Well, Bill is as quick on the trigger as ever and puts this over with a wallop. This has all of the typical Hart elements with Bill standing off a whole gang... Lon Chaney was an effective willun.
— Wid's Film Daily

==Censorship==
Like many American films of the time, Riddle Gawne was subject to restrictions and cuts by city and state film censorship boards.
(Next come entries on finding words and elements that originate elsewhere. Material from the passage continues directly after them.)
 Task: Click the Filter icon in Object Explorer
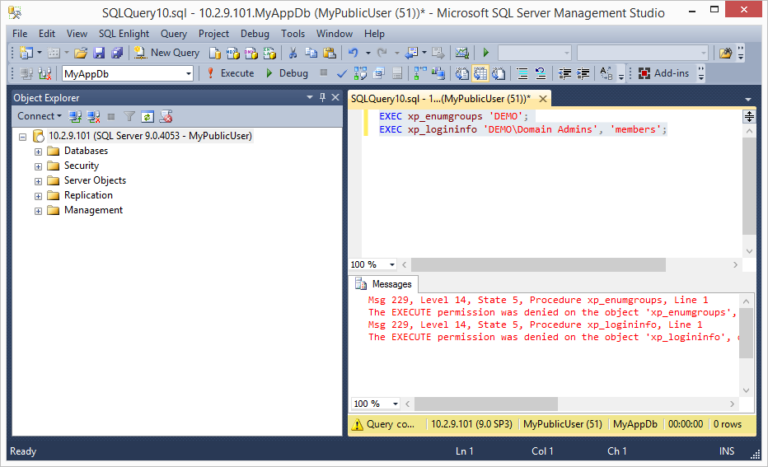[129, 116]
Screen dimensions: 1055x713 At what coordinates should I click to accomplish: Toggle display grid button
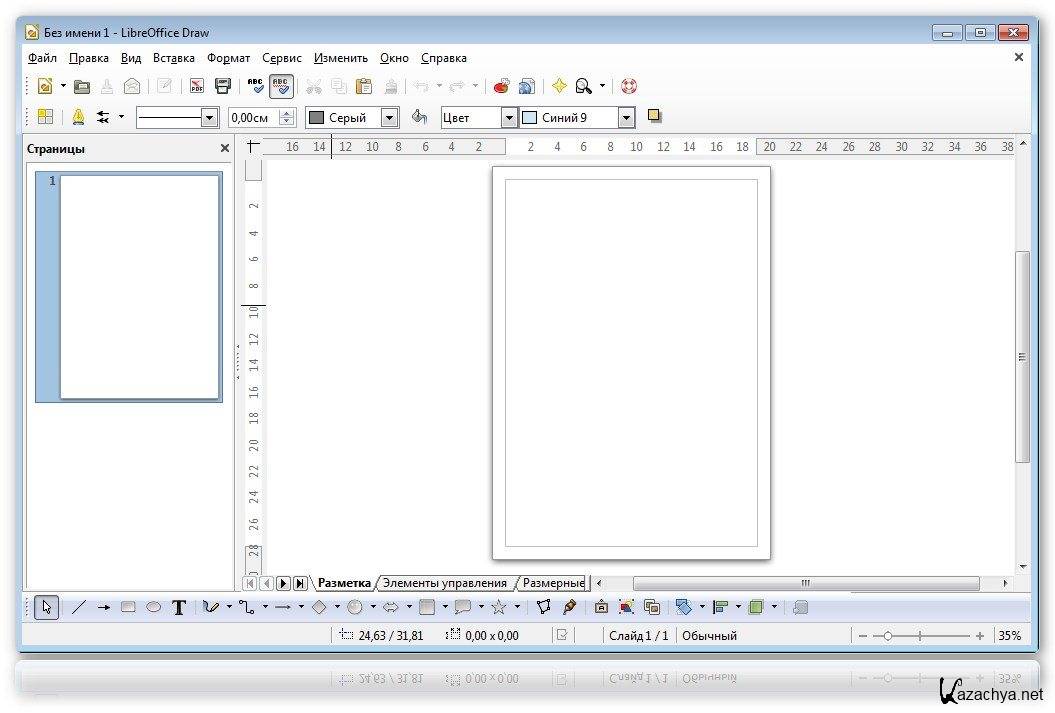point(44,117)
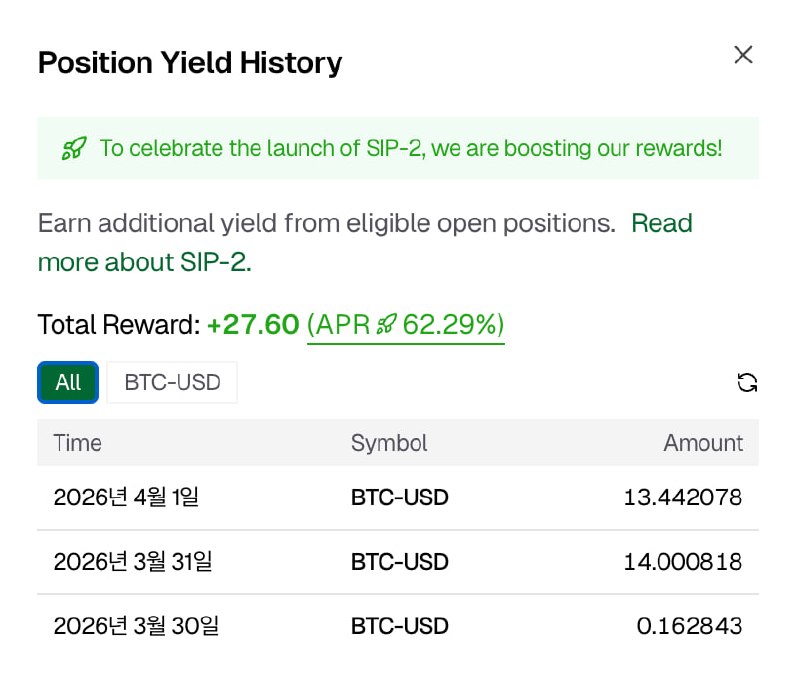Click the rocket icon in the green banner

[73, 149]
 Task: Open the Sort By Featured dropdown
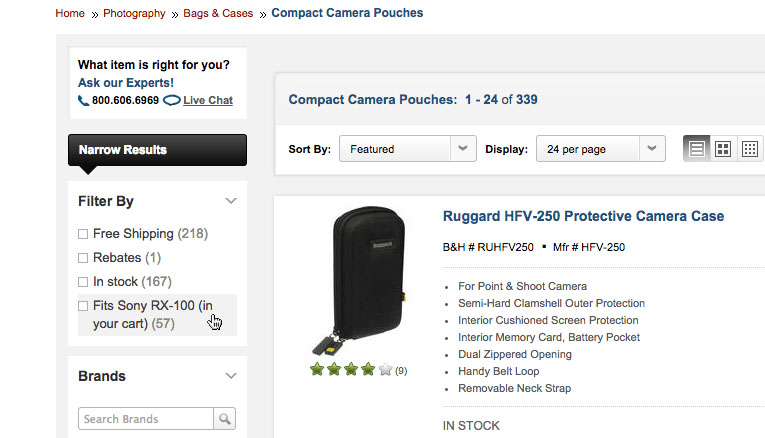point(407,149)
For example, the Chicago Board of Censors required cuts in Reel 1 (scene of woman at bar), Reel 2 (two scenes of woman at bar, scene of Riddle shooting man in back, the intertitle "Blanche Dillon, former dance hall girl, now Bozzam's 'housekeeper'", and all scenes of young woman in Bozzam's house, scene of Bozzam slugging Jess Cass with gun), Reel 3 (man shooting Riddle from horse, the intertitle "She may be a good nurse, but she ain't the sort of woman I want", etc.), and Reel 5 (Bozzam shooting woman's father, shooting Riddle, and flashback scene showing the shooting of Riddle's brother).